The “model” neighborhood concept will create a geographic concentration of pellet boiler users and help develop the pellet delivery systems, installation and maintenance support that will make it easier for others to switch to pellet heating and allow the community to experience the convenience and savings of the high efficiency pellet boilers.  

“I applaud the Center and WMCA for their initiative to bring affordable heat to rural Maine,” said Patrick C. Woodcock, director of the Governor’s Energy Office. “Thousands of households are desperate for affordable heating options and using modern wood heat can be a local option for the State of Maine.”

“Switching to pellets made from wood that is grown and processed in the Northern Forest keeps 100 percent of the money spent on this alternative fuel in the local and regional economy,” said Maura Adams, program director for the Northern Forest Center. “Conversely, nearly 80 cents of every dollar spent on imported heating oil leaves the local economy.”

The Model Neighborhood Project will help up to 25 homeowners, three community facilities and three affordable housing facilities convert from oil heating systems to wood pellet boilers over the next two years. The Center and Western Maine Community Action have selected the first five project participants and expect new boiler installations to begin in early fall.  The process for a second round of applications (10 slots) will open mid- to late September, with a final round to select the final 10 participants before the end of the calendar year. 

Residential incentives will be available only to single-family residences or owner-occupied multi-unit buildings serving as primary residences in Farmington or Wilton, Maine. Selection of project participants will be based on criteria including diversity of housing stock, diversity of annual heating demands, suitability of space and existing heating infrastructure (chimney, circulation system, etc.), and willingness and ability of homeowners to represent their experience to others.

Participants will receive a free home energy audit and six hours of air-sealing work to improve their home’s energy efficiency, and may be eligible to take advantage of Efficiency Maine’s PACE or PowerSaver loans.

Participating homeowners in Berlin, N.H., experienced a 40-50 percent fuel savings, and every house that replaces 1,000 gallons of oil with wood pellets reduces its net carbon emissions by 14 tons per year.

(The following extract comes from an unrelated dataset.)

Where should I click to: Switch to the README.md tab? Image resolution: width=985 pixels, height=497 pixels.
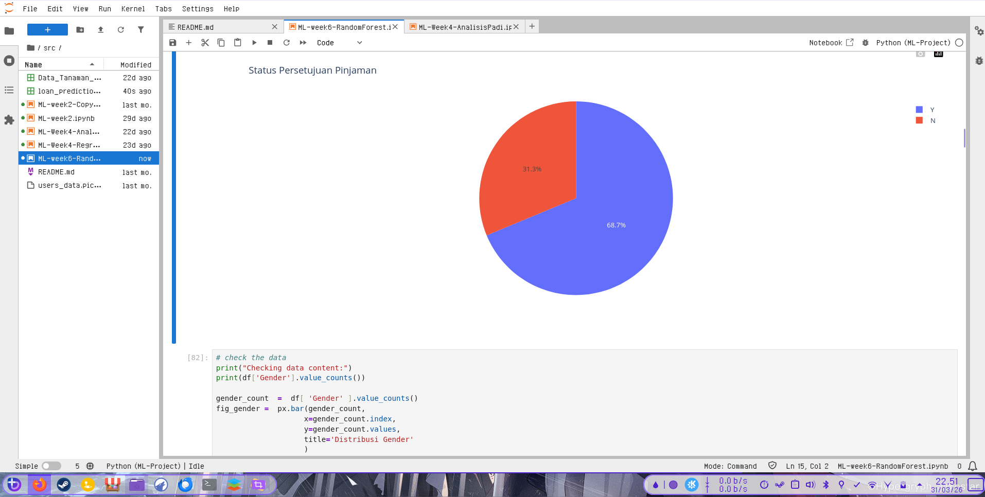tap(219, 27)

“In Berlin, 36 homeowners and 2 non-profits have converted to wood pellet boilers,” said Adams. “They’re saving significantly on their heating bills. One participant said she laughs when the oil truck drives by! Farmington is a great fit for this program with its forest-products history and nearby pellet producers.”

Other benefits of the program include strengthening markets for low-grade wood, which provides a financial incentive to forestland owners to keep their forests intact, and opportunities to stabilize and increase employment in forest-based businesses.

Residents interested in participating in the program can complete an application at an upcoming information session or apply online at More information about the program is available at or by contacting Bill Crandall,, 207-860-4451 and online at

Funding from the US Endowment for Forestry & Communities, Efficiency Maine Trust, Doree Taylor Foundation, and the Rural Jobs Accelerator Challenge of the U.S. Department of Commerce’s Economic Development Administration is supporting the expansion of the Model Neighborhood Project to Farmington and Wilton.

The Northern Forest Center is a nonprofit organization that advocates for the Northern Forest region of Maine, New Hampshire, Vermont and New York and helps its communities benefit from forest-based economic and conservation initiatives.

Western Maine Community Action is a social service agency that has been providing services for over 45 years to people living in the western mountain region of Maine. The organization is dedicated to the principle of promoting the self-sufficiency of people.